GIVEN EXERCISE:
Copy out every one of the items below word for word, omitting the pictures.
##### DATA SHOWN #####
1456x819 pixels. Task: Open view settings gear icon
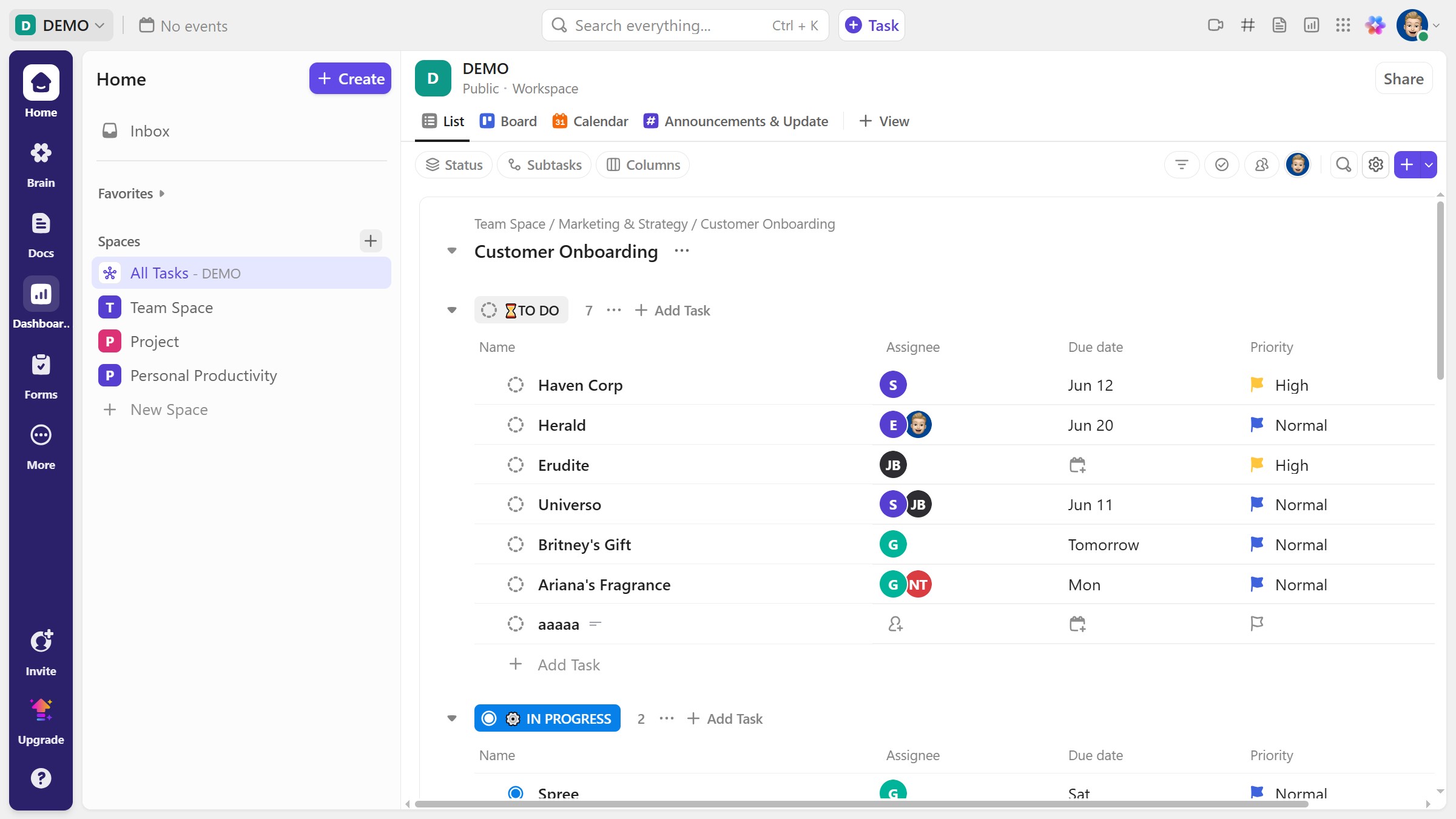pos(1375,165)
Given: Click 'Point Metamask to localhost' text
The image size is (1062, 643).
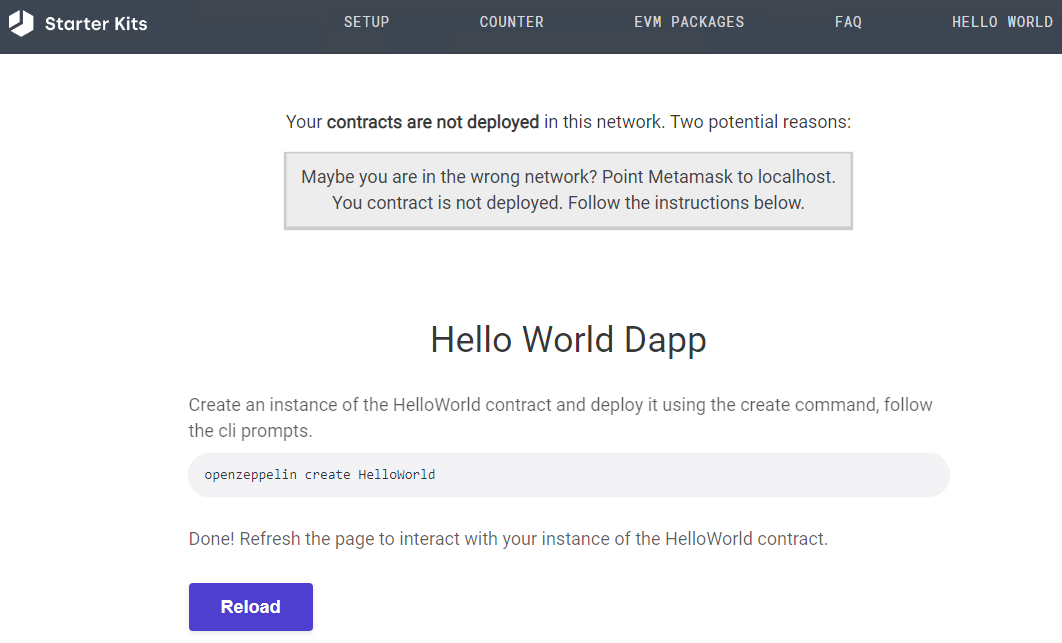Looking at the screenshot, I should point(718,176).
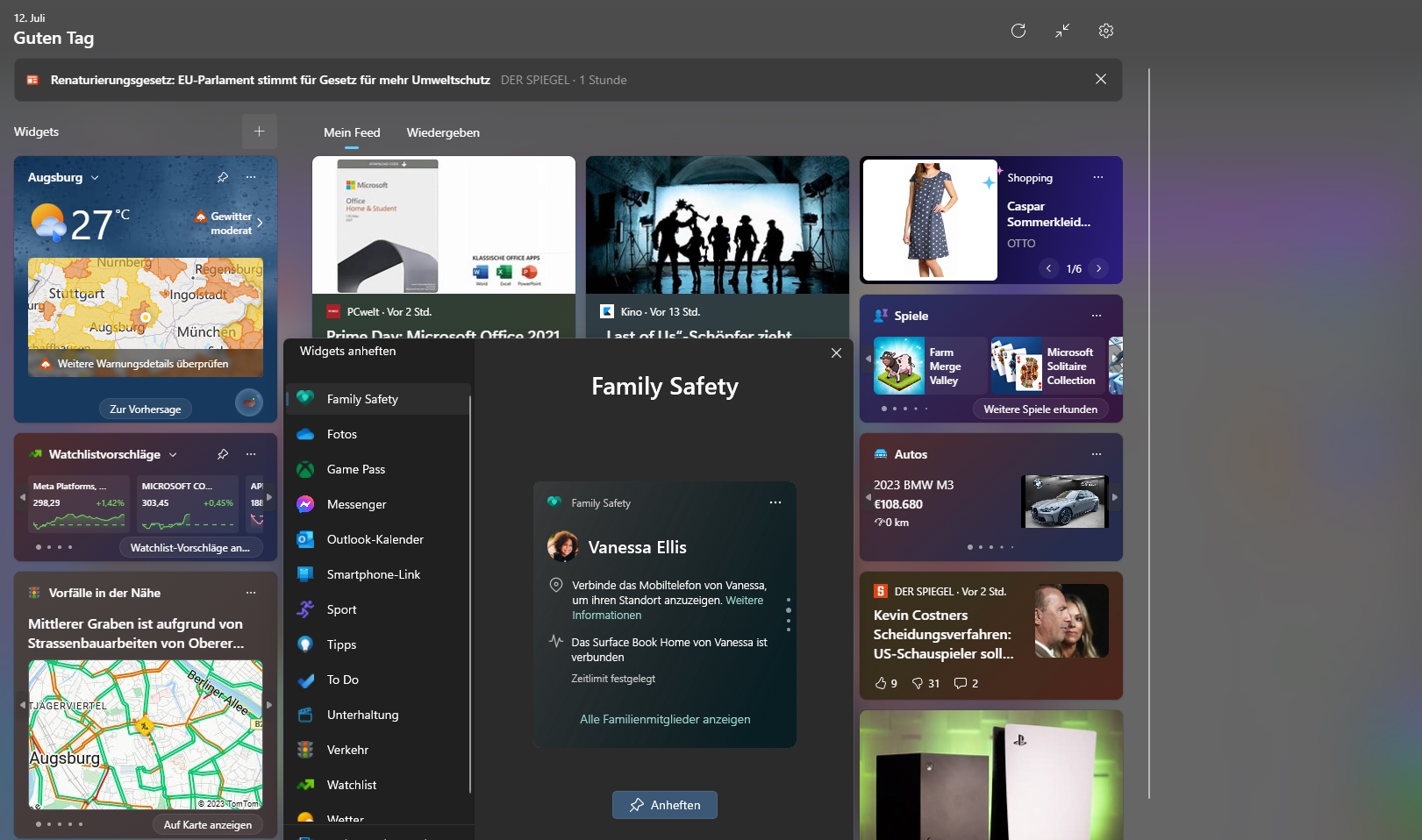Viewport: 1422px width, 840px height.
Task: Choose the Outlook-Kalender widget
Action: (x=375, y=539)
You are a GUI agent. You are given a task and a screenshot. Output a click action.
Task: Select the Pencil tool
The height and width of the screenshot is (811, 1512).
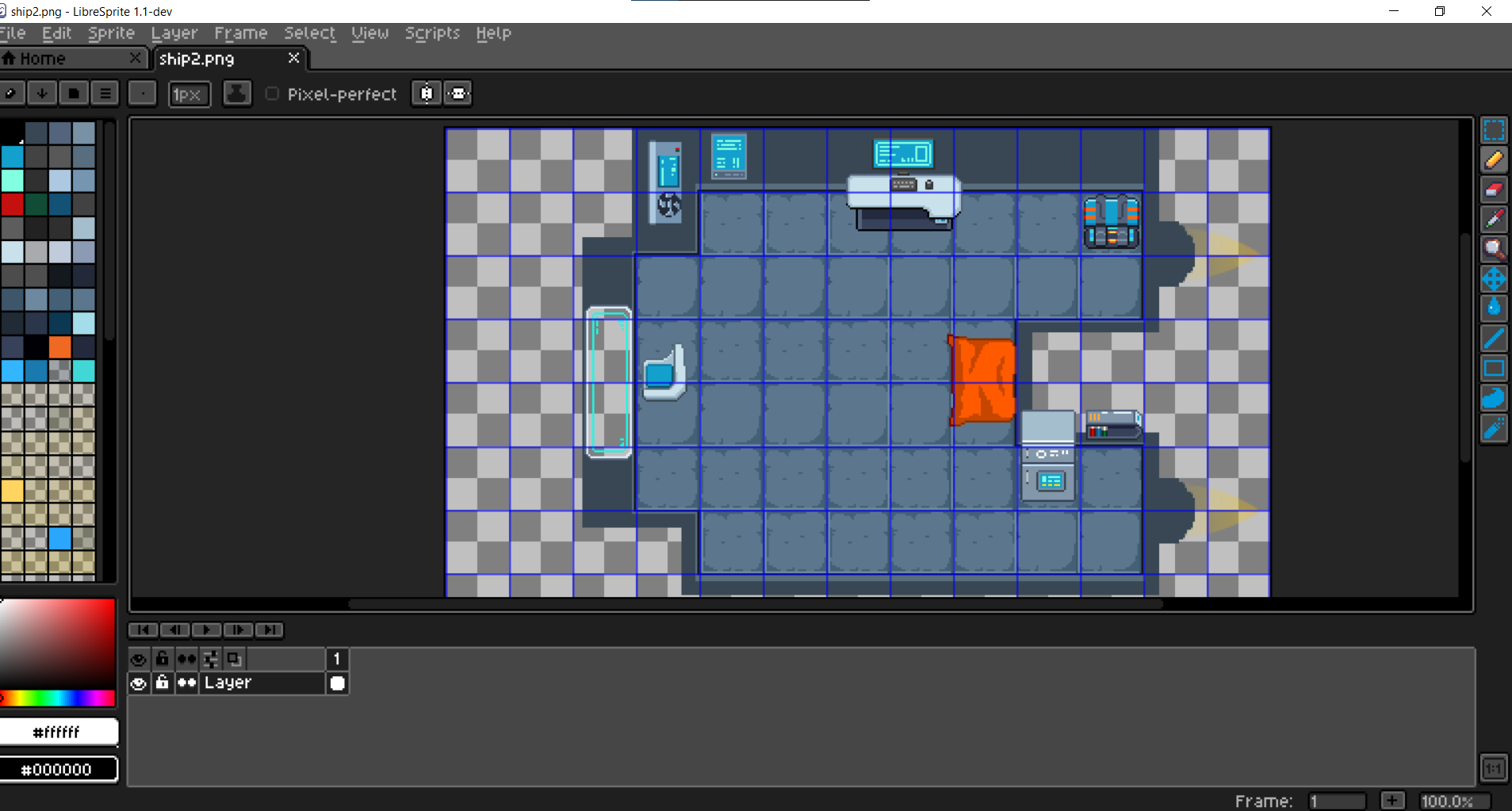1494,160
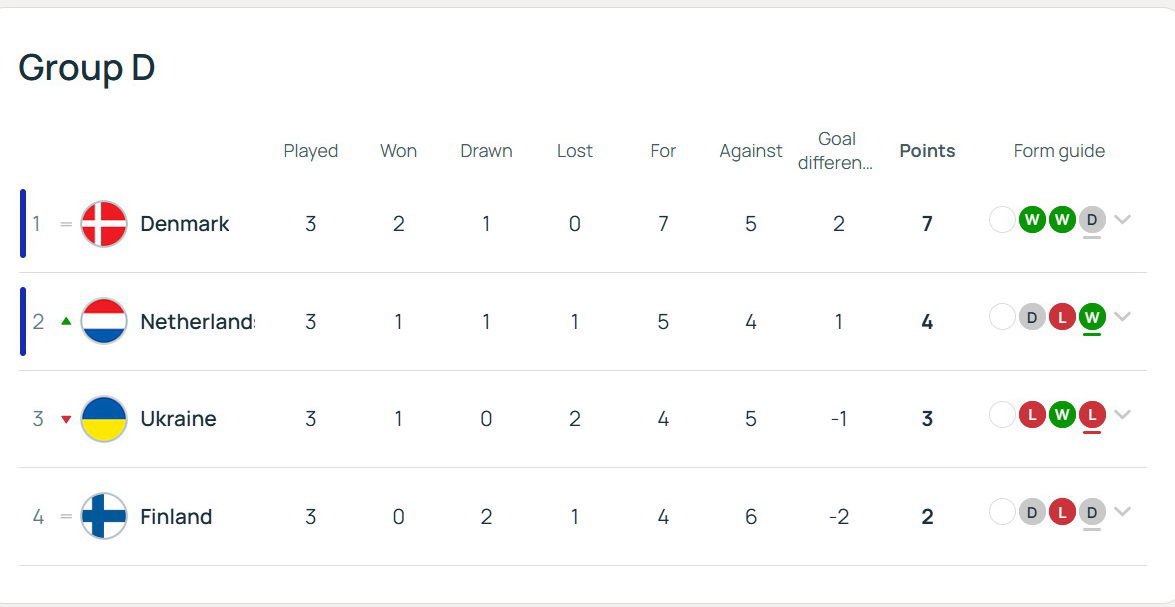Open the Finland team link
The width and height of the screenshot is (1175, 607).
coord(176,516)
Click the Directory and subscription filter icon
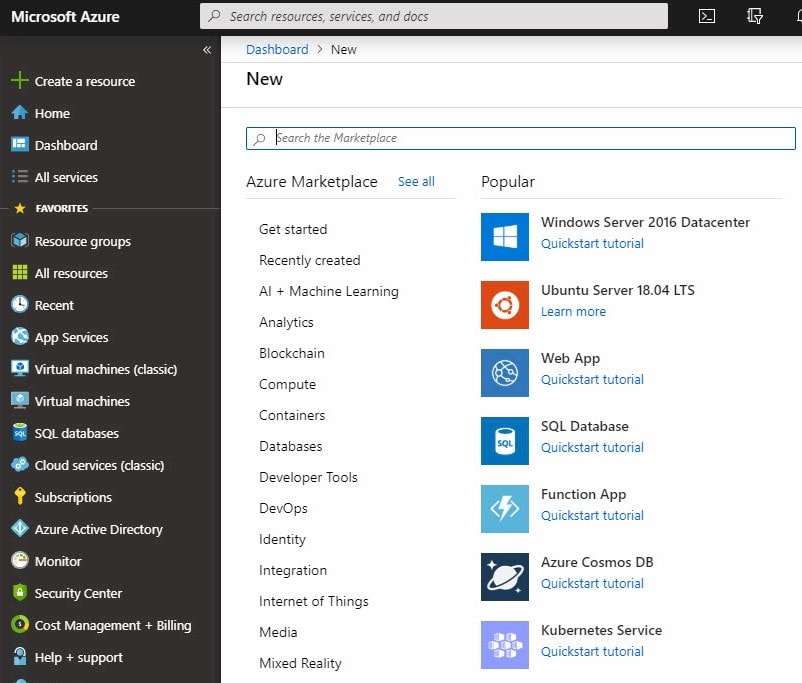This screenshot has width=802, height=683. tap(755, 16)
#####
SOLUTION TO THIS TASK:
1456x819 pixels. Task: Open view settings gear icon
pos(1375,165)
Given: Click 'Point Metamask to localhost' text
The image size is (1062, 643).
Looking at the screenshot, I should point(718,176).
Viewport: 1422px width, 840px height.
Task: Choose the Outlook-Kalender widget
Action: (x=375, y=539)
You are a GUI agent. You are given a task and a screenshot. Output a click action.
Task: Select the Pencil tool
The height and width of the screenshot is (811, 1512).
1494,160
Open the Finland team link
The width and height of the screenshot is (1175, 607).
coord(176,516)
Click the Directory and subscription filter icon
This screenshot has width=802, height=683. tap(755, 16)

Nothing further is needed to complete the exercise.